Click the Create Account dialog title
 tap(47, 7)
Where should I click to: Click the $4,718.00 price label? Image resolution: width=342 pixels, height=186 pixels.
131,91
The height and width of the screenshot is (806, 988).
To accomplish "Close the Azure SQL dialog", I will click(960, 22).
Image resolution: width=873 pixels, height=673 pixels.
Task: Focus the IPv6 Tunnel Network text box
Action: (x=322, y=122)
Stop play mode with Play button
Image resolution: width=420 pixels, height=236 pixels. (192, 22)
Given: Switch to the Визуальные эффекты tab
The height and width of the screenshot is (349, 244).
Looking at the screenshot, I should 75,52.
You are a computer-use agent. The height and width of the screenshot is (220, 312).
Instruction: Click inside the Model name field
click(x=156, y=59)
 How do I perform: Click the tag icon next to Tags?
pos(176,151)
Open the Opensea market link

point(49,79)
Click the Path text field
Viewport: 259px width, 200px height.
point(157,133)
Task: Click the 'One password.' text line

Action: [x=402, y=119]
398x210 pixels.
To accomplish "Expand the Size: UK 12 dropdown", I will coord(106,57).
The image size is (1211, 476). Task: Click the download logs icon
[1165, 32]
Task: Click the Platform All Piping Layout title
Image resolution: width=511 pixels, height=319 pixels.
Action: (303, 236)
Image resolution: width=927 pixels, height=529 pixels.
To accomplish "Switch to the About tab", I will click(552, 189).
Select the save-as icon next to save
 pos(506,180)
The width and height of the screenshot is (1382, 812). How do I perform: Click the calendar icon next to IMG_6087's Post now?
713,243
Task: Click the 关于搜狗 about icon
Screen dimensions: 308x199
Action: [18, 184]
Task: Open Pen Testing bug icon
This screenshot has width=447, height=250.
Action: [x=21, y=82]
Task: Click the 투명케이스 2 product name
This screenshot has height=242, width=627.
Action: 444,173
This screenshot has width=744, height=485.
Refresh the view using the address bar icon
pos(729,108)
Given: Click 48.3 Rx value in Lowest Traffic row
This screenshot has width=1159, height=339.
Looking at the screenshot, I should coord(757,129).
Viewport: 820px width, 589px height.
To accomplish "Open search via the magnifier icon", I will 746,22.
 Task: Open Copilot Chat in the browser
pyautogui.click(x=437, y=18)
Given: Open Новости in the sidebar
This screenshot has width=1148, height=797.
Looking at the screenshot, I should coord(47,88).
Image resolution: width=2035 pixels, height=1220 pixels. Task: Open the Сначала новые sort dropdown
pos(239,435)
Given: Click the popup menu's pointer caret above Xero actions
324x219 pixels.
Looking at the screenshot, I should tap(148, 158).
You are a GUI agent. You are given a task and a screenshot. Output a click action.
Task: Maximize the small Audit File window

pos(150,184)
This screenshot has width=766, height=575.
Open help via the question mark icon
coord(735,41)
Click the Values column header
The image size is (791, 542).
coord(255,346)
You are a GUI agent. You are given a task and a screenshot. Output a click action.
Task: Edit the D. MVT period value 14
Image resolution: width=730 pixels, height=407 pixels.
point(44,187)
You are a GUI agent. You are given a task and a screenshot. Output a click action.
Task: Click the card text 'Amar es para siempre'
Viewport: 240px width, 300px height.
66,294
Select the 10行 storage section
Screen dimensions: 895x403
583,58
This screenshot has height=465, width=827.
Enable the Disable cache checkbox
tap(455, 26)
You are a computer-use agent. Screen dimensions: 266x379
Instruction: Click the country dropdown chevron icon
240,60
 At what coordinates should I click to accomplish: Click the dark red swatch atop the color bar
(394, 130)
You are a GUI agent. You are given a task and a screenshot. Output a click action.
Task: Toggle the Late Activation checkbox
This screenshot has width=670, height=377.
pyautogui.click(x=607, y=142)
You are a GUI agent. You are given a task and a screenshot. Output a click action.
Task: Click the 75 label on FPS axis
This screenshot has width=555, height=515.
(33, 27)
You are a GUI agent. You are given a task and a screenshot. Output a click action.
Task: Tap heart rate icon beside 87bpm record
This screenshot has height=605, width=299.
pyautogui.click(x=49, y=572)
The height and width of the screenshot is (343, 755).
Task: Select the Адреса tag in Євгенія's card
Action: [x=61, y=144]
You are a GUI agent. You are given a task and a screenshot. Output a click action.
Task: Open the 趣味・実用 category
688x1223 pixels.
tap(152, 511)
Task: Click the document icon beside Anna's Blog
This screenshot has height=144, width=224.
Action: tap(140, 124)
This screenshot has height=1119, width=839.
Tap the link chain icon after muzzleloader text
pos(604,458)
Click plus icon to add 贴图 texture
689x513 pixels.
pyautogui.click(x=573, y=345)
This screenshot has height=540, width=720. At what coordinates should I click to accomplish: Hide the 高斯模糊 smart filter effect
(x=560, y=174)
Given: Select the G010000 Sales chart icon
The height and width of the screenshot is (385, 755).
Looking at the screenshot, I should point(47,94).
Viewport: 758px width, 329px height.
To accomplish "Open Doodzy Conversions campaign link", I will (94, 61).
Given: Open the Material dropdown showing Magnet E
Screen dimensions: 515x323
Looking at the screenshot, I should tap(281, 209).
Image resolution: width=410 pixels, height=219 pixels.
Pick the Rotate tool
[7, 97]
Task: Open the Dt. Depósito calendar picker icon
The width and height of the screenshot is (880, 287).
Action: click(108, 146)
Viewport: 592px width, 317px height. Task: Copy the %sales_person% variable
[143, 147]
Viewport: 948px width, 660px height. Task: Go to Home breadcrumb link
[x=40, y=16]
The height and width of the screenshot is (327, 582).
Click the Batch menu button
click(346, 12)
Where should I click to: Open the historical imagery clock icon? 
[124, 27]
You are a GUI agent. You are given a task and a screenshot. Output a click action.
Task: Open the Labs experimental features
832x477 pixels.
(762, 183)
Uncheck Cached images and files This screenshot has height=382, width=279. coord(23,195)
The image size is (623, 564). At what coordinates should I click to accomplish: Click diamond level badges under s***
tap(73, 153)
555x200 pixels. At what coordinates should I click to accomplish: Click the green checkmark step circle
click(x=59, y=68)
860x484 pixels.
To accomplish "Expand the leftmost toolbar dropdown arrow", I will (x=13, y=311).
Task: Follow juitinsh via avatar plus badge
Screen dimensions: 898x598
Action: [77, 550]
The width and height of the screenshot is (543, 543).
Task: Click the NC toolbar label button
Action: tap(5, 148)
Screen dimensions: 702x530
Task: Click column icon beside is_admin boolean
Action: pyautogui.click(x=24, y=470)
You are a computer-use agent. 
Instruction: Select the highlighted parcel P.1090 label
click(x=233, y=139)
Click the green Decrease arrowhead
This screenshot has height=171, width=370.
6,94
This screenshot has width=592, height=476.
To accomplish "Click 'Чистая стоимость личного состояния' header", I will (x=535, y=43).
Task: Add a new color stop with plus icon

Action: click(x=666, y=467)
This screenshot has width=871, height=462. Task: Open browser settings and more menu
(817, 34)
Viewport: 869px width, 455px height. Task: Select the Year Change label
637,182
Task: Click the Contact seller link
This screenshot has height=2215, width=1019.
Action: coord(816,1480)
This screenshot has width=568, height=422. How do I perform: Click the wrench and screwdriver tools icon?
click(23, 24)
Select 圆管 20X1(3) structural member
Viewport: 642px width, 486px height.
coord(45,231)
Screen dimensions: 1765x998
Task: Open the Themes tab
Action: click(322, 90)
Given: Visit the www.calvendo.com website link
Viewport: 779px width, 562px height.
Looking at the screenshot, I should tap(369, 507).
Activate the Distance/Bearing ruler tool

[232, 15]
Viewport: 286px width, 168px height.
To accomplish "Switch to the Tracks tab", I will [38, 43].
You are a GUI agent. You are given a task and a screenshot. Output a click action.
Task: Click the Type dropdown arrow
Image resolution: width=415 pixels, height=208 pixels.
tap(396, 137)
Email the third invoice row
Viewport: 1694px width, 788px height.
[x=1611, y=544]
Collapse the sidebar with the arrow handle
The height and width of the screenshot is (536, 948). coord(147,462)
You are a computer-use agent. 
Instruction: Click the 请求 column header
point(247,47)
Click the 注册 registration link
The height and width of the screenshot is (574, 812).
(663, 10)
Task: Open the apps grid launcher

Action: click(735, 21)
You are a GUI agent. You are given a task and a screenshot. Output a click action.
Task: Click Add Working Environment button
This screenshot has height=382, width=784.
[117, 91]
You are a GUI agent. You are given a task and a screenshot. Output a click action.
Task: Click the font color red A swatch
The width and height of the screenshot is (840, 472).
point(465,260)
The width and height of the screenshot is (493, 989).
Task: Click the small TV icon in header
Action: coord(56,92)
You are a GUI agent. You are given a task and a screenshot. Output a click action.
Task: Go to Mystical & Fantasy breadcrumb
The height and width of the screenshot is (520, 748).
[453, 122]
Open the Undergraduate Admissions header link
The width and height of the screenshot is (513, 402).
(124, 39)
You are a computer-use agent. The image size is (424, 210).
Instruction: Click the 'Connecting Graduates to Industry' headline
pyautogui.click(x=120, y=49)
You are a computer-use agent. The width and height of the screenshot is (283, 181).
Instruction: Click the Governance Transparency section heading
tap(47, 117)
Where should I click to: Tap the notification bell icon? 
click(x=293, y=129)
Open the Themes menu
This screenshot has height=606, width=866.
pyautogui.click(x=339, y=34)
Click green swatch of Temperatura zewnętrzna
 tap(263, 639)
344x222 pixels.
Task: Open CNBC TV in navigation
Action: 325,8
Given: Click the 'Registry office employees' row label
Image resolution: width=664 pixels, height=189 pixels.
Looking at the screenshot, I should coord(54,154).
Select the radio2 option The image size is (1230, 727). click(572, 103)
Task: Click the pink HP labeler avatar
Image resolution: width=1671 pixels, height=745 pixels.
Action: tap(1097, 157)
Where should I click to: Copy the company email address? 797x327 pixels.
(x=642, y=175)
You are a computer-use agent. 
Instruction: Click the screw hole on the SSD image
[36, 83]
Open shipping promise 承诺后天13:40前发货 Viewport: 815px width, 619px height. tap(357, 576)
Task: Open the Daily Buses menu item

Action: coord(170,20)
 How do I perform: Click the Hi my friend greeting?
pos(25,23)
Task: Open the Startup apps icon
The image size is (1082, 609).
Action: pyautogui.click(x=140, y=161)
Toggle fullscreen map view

■ Task goal
Go through the material and copy each line that contains "Switch".

■ Reply to the task
Given: Switch to the Визуальные эффекты tab
To accomplish "Switch to the About tab", I will click(552, 189).
To accomplish "Switch to the Tracks tab", I will [38, 43].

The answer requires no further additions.